What is required — Find "You are a GUI" in the material below, then write out that line and every line after it exactly, ending with the last one; skip the pictures.

Data extract —
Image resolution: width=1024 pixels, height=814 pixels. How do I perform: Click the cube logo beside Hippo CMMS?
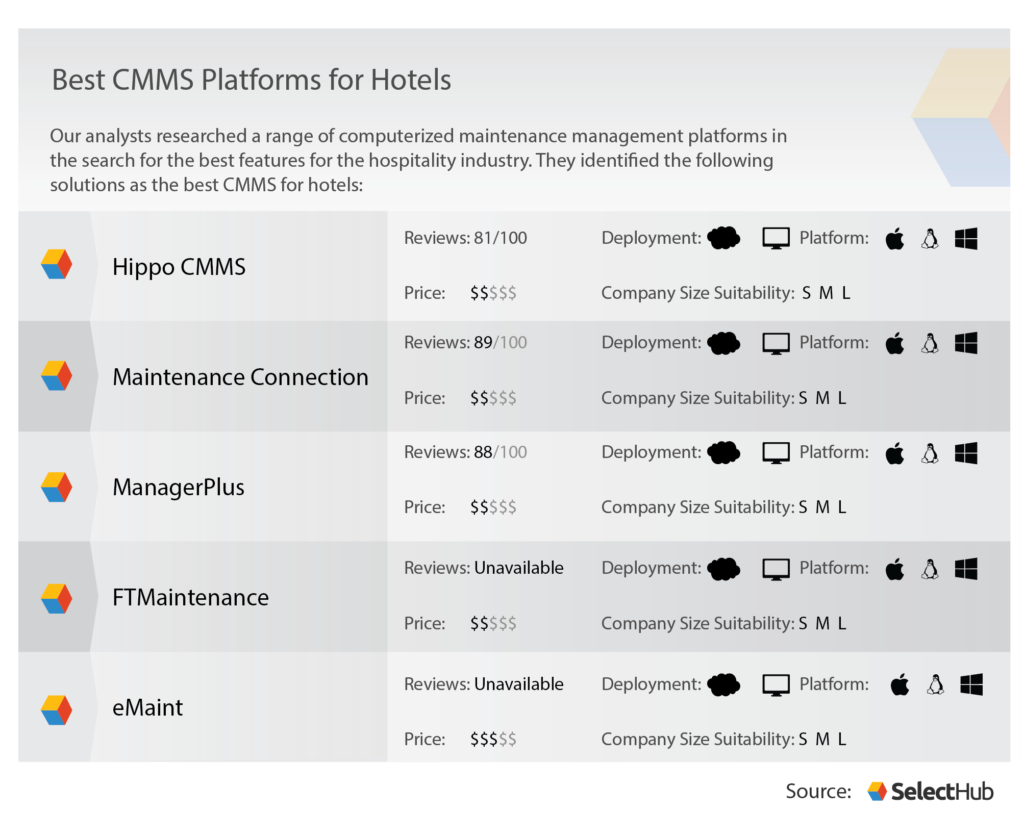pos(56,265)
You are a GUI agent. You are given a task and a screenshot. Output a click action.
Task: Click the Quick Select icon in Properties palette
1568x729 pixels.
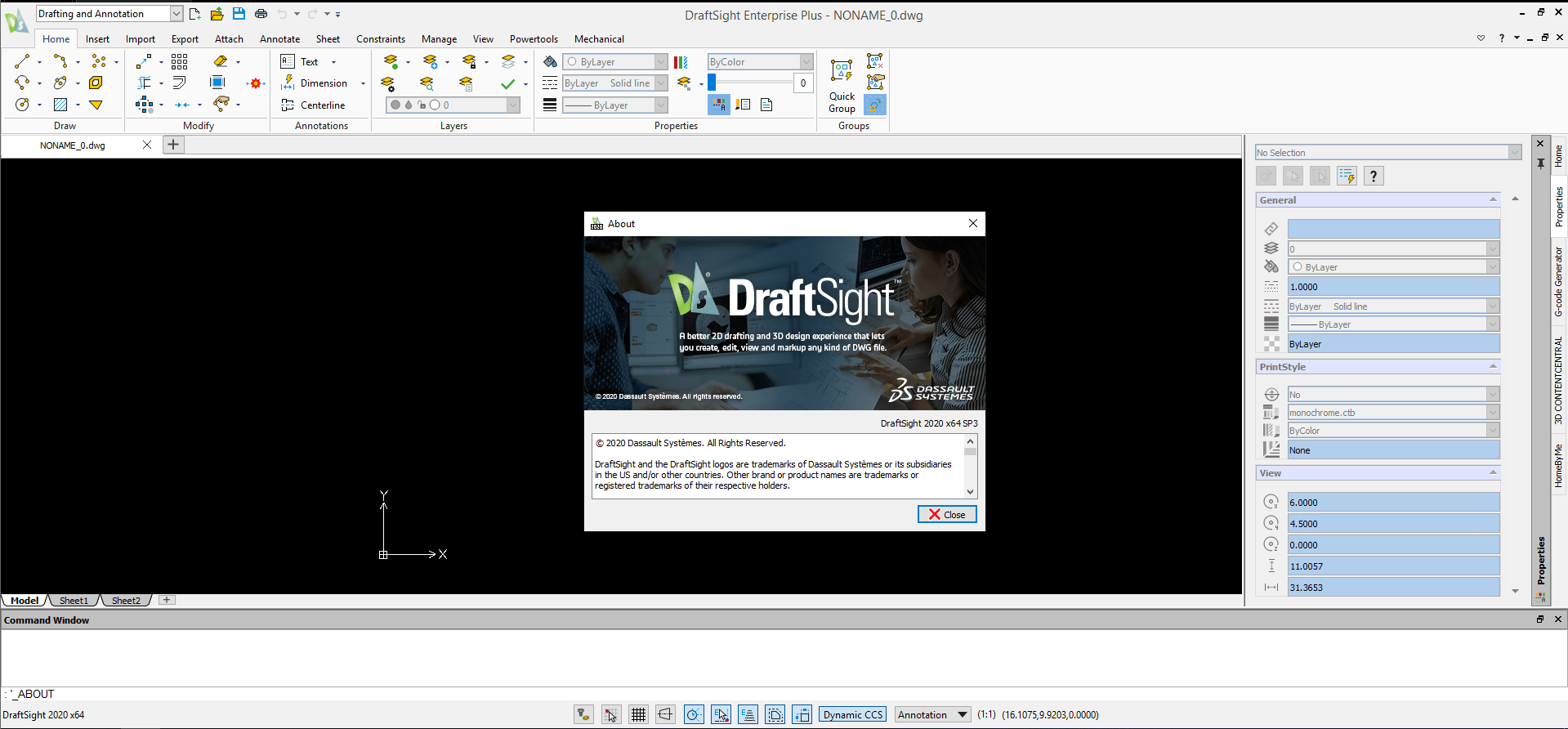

Exercise response —
You are a GUI agent. You are given a task and a screenshot. Output a click action.
Task: Click the Quick Select icon in Properties palette
1568x729 pixels.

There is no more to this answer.